Sketch the graphs of both the fucntions ,

n*mod(Sin(x)) is a curve with amplitude n and period 2pi

mod(Sin(nx)) is a curve with amplitude 1 and period 2pi/n

78_28105_graph.jpg

Ashwin Muralidharan IIT Madras
290 Points
12 years ago

Hi Aritra,

 

We can plot a graph and see that the above inequality is true.

But to actually plot the graph we need to do some mathematical analysis.

 

We can prove the direct inequality mathematically.

Consider |sin(nx)/sinx| = |sin[(n-1)x+x]/sinx| = |cosx + sin(n-1)xcosx/sinx|

Now write sin(n-1)x as sin[(n-2)x+x] and expand again.

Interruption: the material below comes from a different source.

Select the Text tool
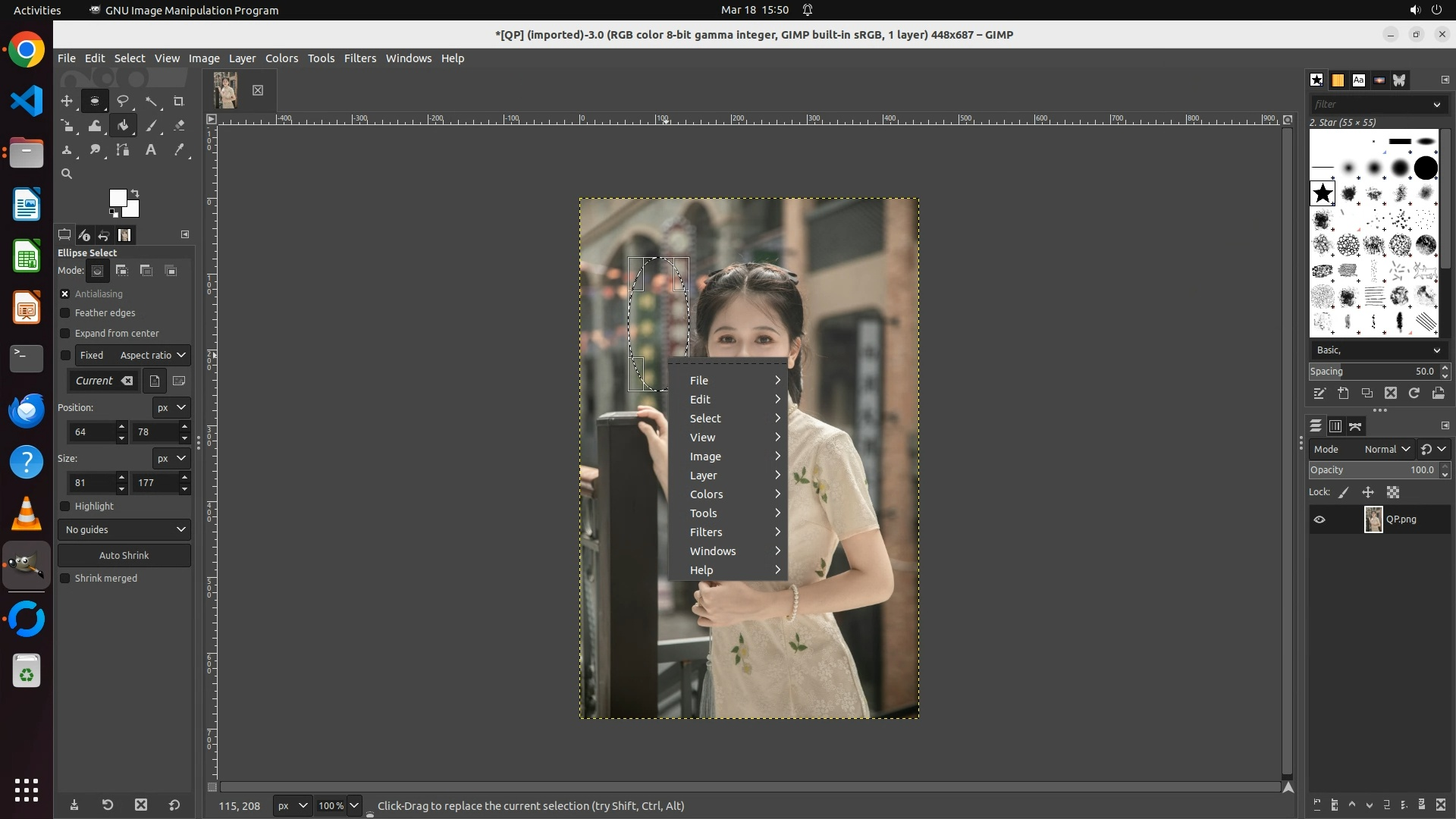 [x=151, y=150]
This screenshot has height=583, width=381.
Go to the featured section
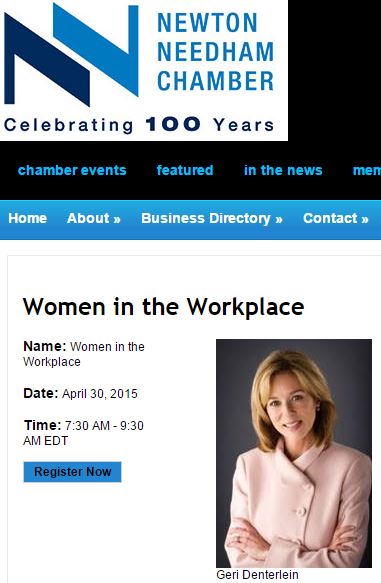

We will have |cos(n-1)x + cosx*cos(n-2)x + cos^2 x*sin(n-2)x/sinx|....

We keep on doing this till we have the summation of n terms within the modulus.

 

Clearly each term is a trignometric term in the form of either sin/cos, and hence each term is less than 1.

Hence the summation of the n terms will be less than n.

So clearly |sin(nx)/sinx| ≤ |n| = n.

 

And hence |sin(nx)| ≤ n|sinx|.

 

Hope this helps.

All the best.

 

Regards,

Ashwin (IIT MadraS).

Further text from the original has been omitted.